Estamos frente a um prazo muito curto, em 10 ou 15 anos a Inteligência Artificial será superior a humana. Vivemos a era da inovação tecnológica e os governos de direita onde o resultado será a concentração da riqueza. Defendemos um discurso em que precisamos isentar os ricos de impostos para que gerem empregos.

Os governos apresentam também respostas simplistas para problemas complexos limitando as liberdades substantivas da população como educação, direito à cidadania. Então são várias desigualdades e não só a desigualdade de renda.

Envolverde: É possível um desenvolvimento humano justo com isso?

R. A. Depende do que entendamos por desenvolvimento humano, uma coisa que vai acontecer no século XXI é que vamos acabar com as condições extremas de miséria. Teremos acesso a alguns serviços públicos básicos. Mas também existirá uma separação entre o tipo de vida dos ricos e pobres muito ameaçadora. Sociedades muito desiguais tem maior dificuldade para aproveitar o potencial de contribuição para a economia.

A revolução digital está aumentando a produtividade, mas o uso que as pessoas fazem dos dispositivos e redes sociais é precário e padronizado, ao invés de ajudar eles são entorpecidos.

Existe uma visão idealizada da nova geração de empregos no contexto digital, acredito que a única forma de enfrentar esta problemática seja com um programa de renda básica da cidadania.
Envolverde: Como reverter isso?

R. A. Existem basicamente duas cosias a serem feitas. Fortalecimento da sociedade civil, colocar a luta das desigualdades no topo de qualquer agenda econômica, em consequência ampliar a tributação das grandes fortunas no mundo e ampliar os direitos e liberdades substantivos das pessoas mais pobres de forma com que estas não deixem somente de passar fome ou comprem a prestação, mas que tenham acesso à educação, que não sejam perseguidas pela polícia e a política de descriminalização das drogas.

E um último aspecto introduzir ética nas atividades econômicas, Riqueza serve para o que? Os governos são obcecados para ver a economia crescer, porém sem um objetivo que se traduza na expansão de igualdade e liberdade dos menos favorecidos.

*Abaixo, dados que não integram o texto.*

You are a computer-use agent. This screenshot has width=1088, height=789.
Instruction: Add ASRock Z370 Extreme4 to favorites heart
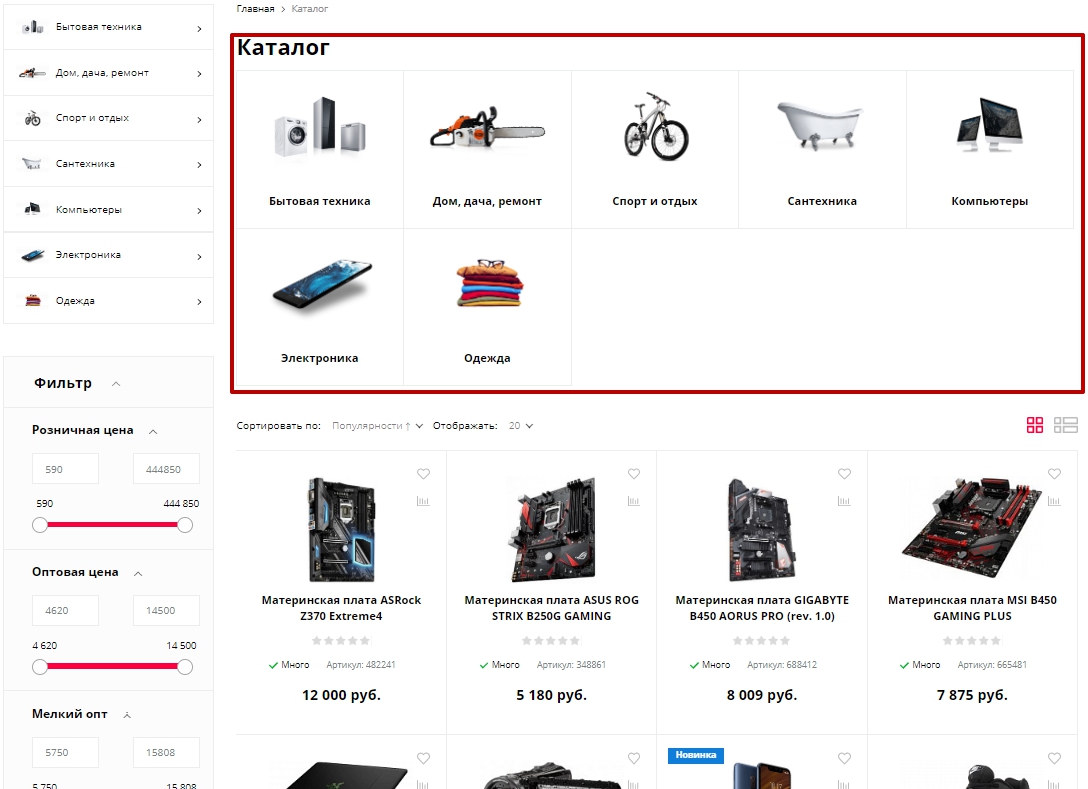coord(423,473)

Envolverde: Esse quadro está se consolidando no Brasil também?

R. A. O Brasil passou por um processo de redução da desigualdade de renda no começo do milênio porem não reduziu outras formas de desigualdades. Vemos um apartheid social, onde ricos moram em bairros cercados e centrais e os pobres na periferia.  Os governos e políticas sociais sempre reforçaram esta imagem da periferia, que mora longe, e não tem acesso a serviços nem educação de qualidade no local, precisando viajar por horas até a cidade.

O segundo fator é que toda política está voltada para o crescimento econômico, mas não figura em nenhum documento um “para que” ou “para quem”, quando o Brasil volte a crescer será de forma arcaica. Não há nenhum esforço na pauta para reduzir esta desigualdade, nem ajuste fiscal nem tributação. Os ricos são tributados de forma absurdamente baixa.

Vemos pessoas trabalhando de office boy, atendente de caixa, call service sendo que a revolução digital vai eliminar estes empregos. É necessário recolocar estas pessoas no mercado e avaliar este tema na pauta dos governos.

O Governo Lula e Dilma foram os únicos que colocaram na agenda a luta contra a desigualdade de renda, porém não foi possível falar disso de forma correta em um contexto de economia reprimarizada.